1. Leave some of your lawn unkempt and allow it to grow. Most lawns have clover or dandelion, so allow these flowers to grow unchecked in one area of your yard. You can fence it off with a bit of low, portable fencing if it goes against your sense of aesthetics!
2. Do not use pesticides (insect-killers) or herbicides (weed-killers) of any kind. The insecticides on your plants will harm and kill the bees that visit them, and herbicides will kill off those flowers that are desirable for bees. Most Americans work to remove dandelions and clover from their lawns, but these are important plants for bees (and for the health of your lawn – clover adds nitrogen to the soil).
3. Plant the right flowers. Try to go with native plants as much as possible so the pollination effect with the surrounding ecosystem is positive and strengthening. Here are a few suggestions.
Flowers:
-Bee balm or bergamot
-Thyme
-Lavender
-Lemon balm
-Purple coneflower
-Salvias (sage)
-Oregano
Vegetables and fruits:
-Squash
-Pumpkins
-Zucchini
-Strawberries
-Blackberries and raspberries
-Chives
Shrubs:
-Butterfly bush
-Wild roses or old-fashioned, shrub roses
-Boxwood
-Rhododendron
Flowering trees:
-American holly
-Apple and crabapple
-Cherry
-Pear
-Chaste tree (Vitex)
4. Create shelter for bees. Bumble bees like leaf litter and the undersides of wooden boards. You may want to set up a commercial bee hive to attract honeybees, or improvise something with a wooden box.
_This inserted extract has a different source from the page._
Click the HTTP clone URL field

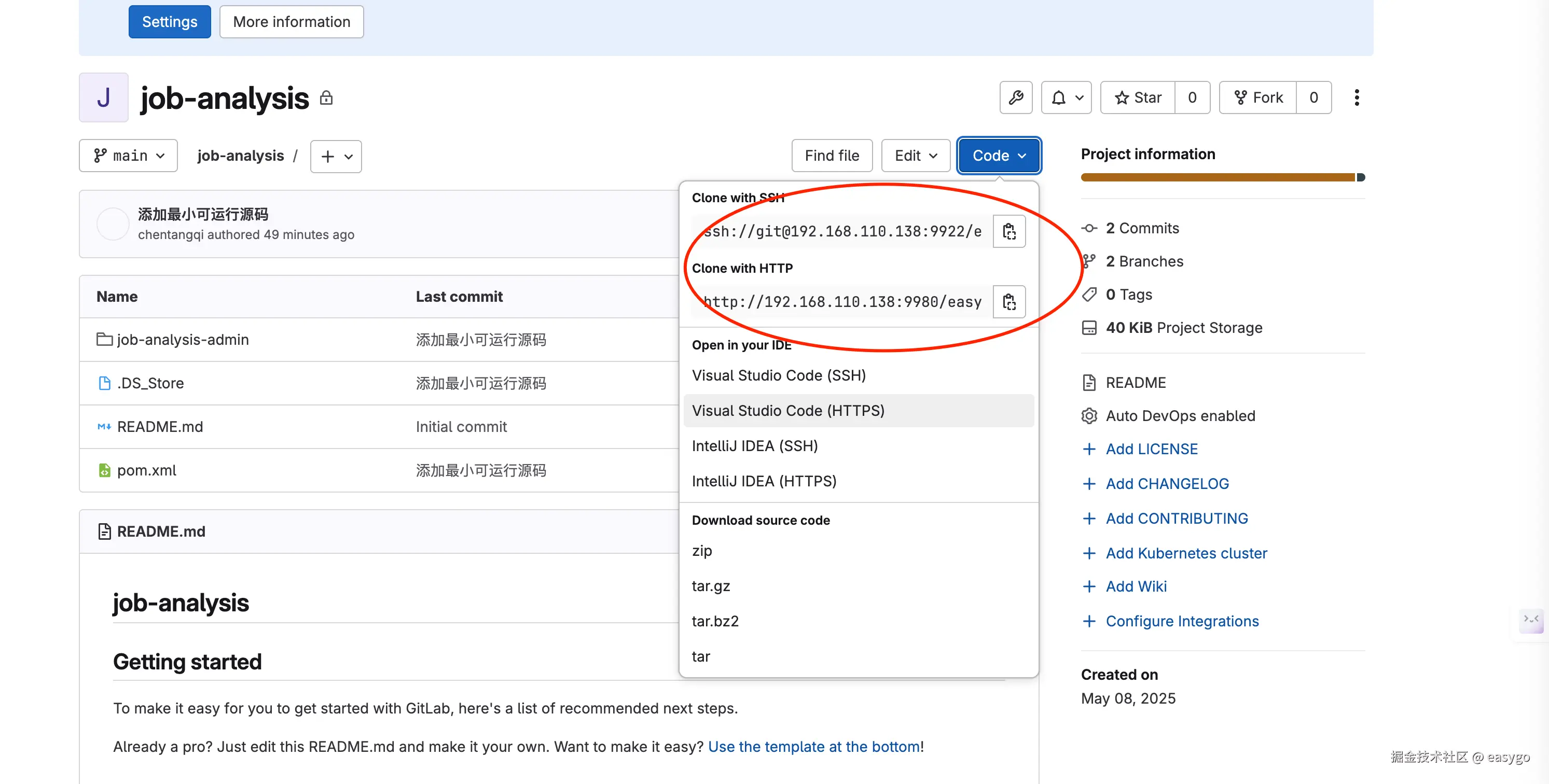pos(842,302)
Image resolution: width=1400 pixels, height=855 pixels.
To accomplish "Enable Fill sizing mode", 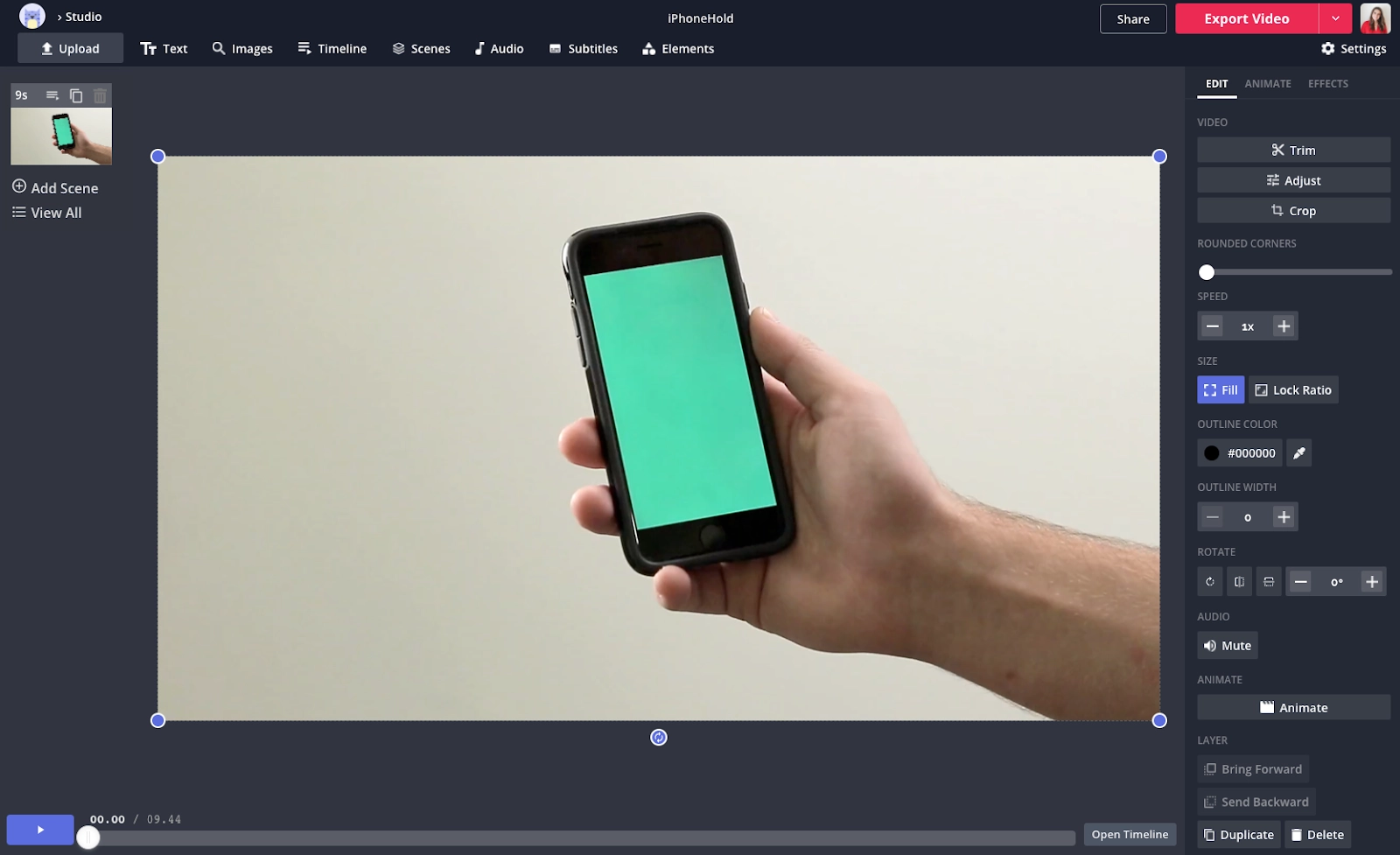I will point(1220,389).
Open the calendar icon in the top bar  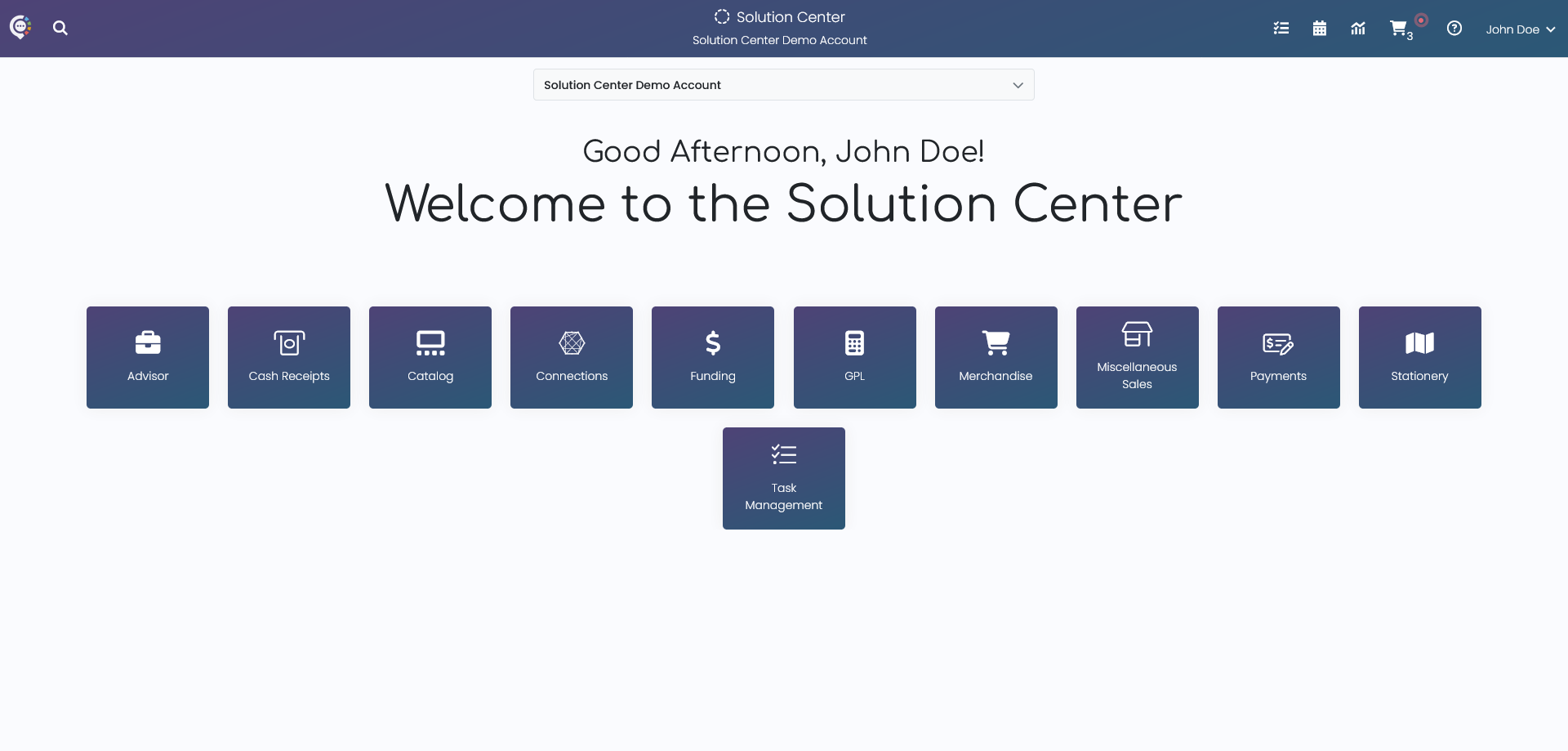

5. Bees like and need water, so add a water feature or birdbath to your garden. Make sure you have plenty of stones or water plants punctuating the surface so that a bee can quickly climb out if it falls in. Use flowering water plants to add to the bee-friendly habitat.
6. Leave them alone. This is not only good advice for avoiding stings, but it will help keep bees coming to your garden. If bees perceive an area as unsafe, they will not return.